Nothing quite like it had ever happened before. On the morning of Sept. 13, 1979, animators Don Bluth, Gary Goldman and John Pomeroy quit their jobs at Walt Disney Productions.
The next day, 10 more people resigned. Although Disney spokesmen tried to minimize the significance of their departure, it was clear that there were serious moral problems in the Mouse Factory.
"It was a dream that burst," says Bluth, the Texas-born artist who led the exodus. During eight years at the Disney studio "I'd never seen a group of people so unhappy and so unwilling to admit it."
Bluth, a member of the Vancouver International Film Festival for Children and Young People competition jury, had once dreamed the Disney dream. "I loved the product that was once made there," he says. "I thought if I could only work there, I could make all the beautiful things come back again."
When Bluth first went to work for Disney, his commitment to his art was total. It was 1955. Walt Disney was still alive and Bluth was an assistant animator contributing to the studio's most ambitious cartoon feature, Sleeping Beauty. Two years later, Bluth left. A practicing Mormon, he had to fulfil his missionary obligations to his church. Thereafter he completed college and spent some time managing a theatre in Culver City, California
In 1971, after nearly four years in the Filmation cartoon shop, he rejoined Disney. Walt was gone, and animation at his studio "had turned into a very mechanical system."
Bluth, on the other hand, was not less dedicated to his craft. His talent won him regular promotions, increased responsibility and larger screen credits. On Pete's Dragon, a live-action musical in which the likes of Mickey Rooney and Helen Reddy interact with a cartoon dragon, he was director of animation.
In 1979, the Disney studio introduced its "new generation" animation team to the world via a Chrismas short called The Small One, produced and directed by Don Bluth.

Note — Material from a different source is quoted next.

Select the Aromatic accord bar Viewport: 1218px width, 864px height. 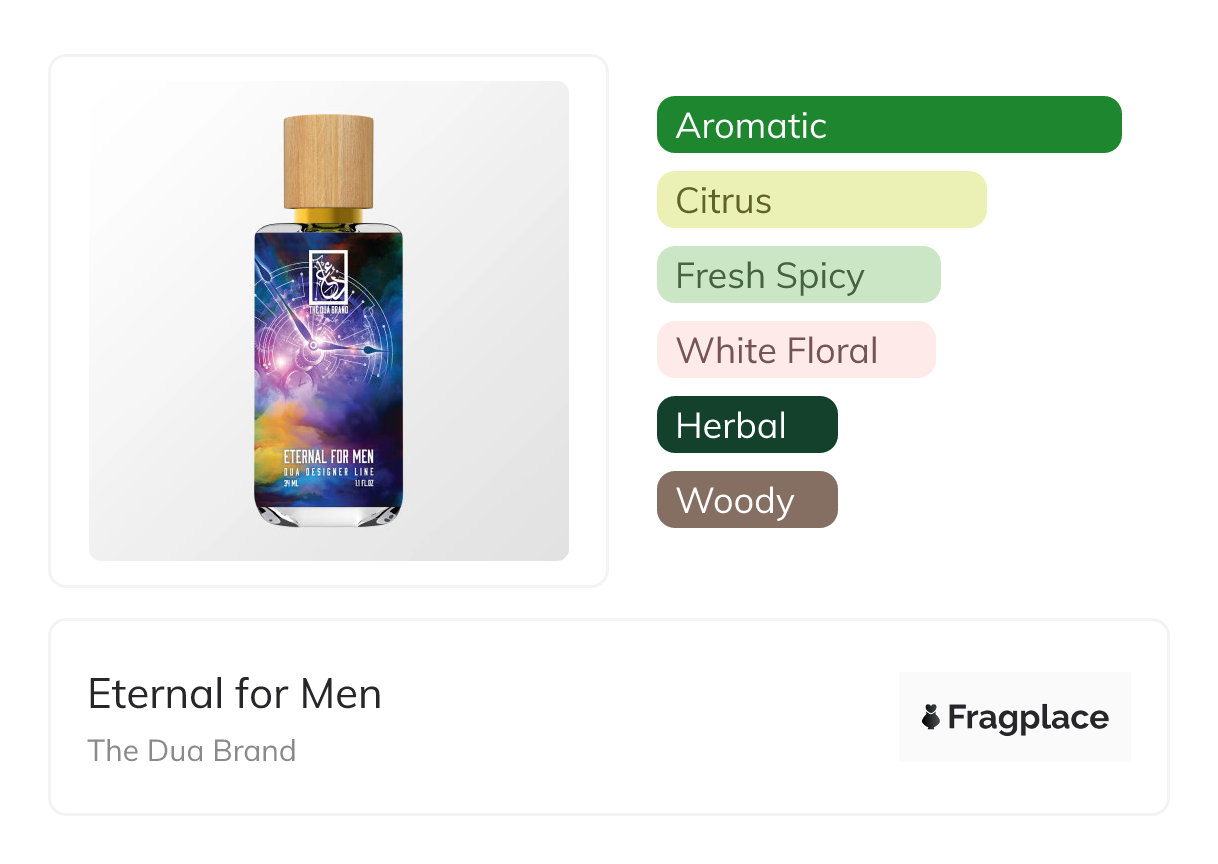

The new generation's first feature was to have been 1981's The Fox and the Hound, again with Bluth in the director's chair.
As it turned out, the new generation responsible for The Small One left to become the core of Don Bluth Productions.
When Bluth talks about animation, his eyes glow with childlike wonder. "You can't do it eight hours a day and then go home," he says. "You have to be fantastically in love with it."
For seven years before the great defection, Bluth and his colleagues had met in the garage on evenings and weekends to hone their craft far beyond the requirements of their job. "When animation bacomes involved in corporations, it ceases to be an art form," he says.
There was a time for Disney, the man, for Bill Hanna and for Joe Barbera when "the freshness and light of discovery was there," when they felt the "surprise at going home at night and your eyes won't close because there are just too many ideas.
"It's then that the work transcends the paint and the panels," Bluth says. "That's how you make a Snow White, a Bambi or a Bugs Bunny. When you start worrying about the stockholders, well, amen to your art."
As charming and persuasive as Bluth is, the question that remained was, "Can he deliver?" Rich Irvine and Jim Stewart thought he could.
A pair of former Disney executives, Stewart and Irvine had left the Magic Kingdom two years before Bluth to form Aurora Productions. They put together the $6.3 million that Bluth spent making The Secret of NIMH and the further $4.2 million needed to pay for the prints and advertising.
Bluth delivered. Adapting Robert O'Brien's award-winning Mrs. Brisby and the Rats of NIMH, he pulled out all the stops to offer audiences the most impressive display of animated imagination since Disney's own golden age.
Animators, like all craftsmen, produce a product, In doing so, they must balance quality against cost and speed of production.
Since the early 1950s, quality has consistently taken a back seat to the expedients of cost and speed. Filmgoers saw less and less of what Bluth calls "classic" animation.
In the early 1970s, Ralph (Fritz the Cat) Bakshi emerged as animation's best hope. A strong personality, he openly aspired to be "the new Walt Disney."
In the long haul, Bakshi has proven to be an inconsistant force.
Animation fans are now looking to Bluth to set a standard of excellence for the 1980s. Bluth, in turn, has two new features in preparation.
On Tuesday, Oct. 5, Bluth will discuss his art and the craft of classical animation during a special film-festival seminar. Scheduled for 8 p.m. in the Robson Square Cinema, it includes a screening of The Secret of NIMH.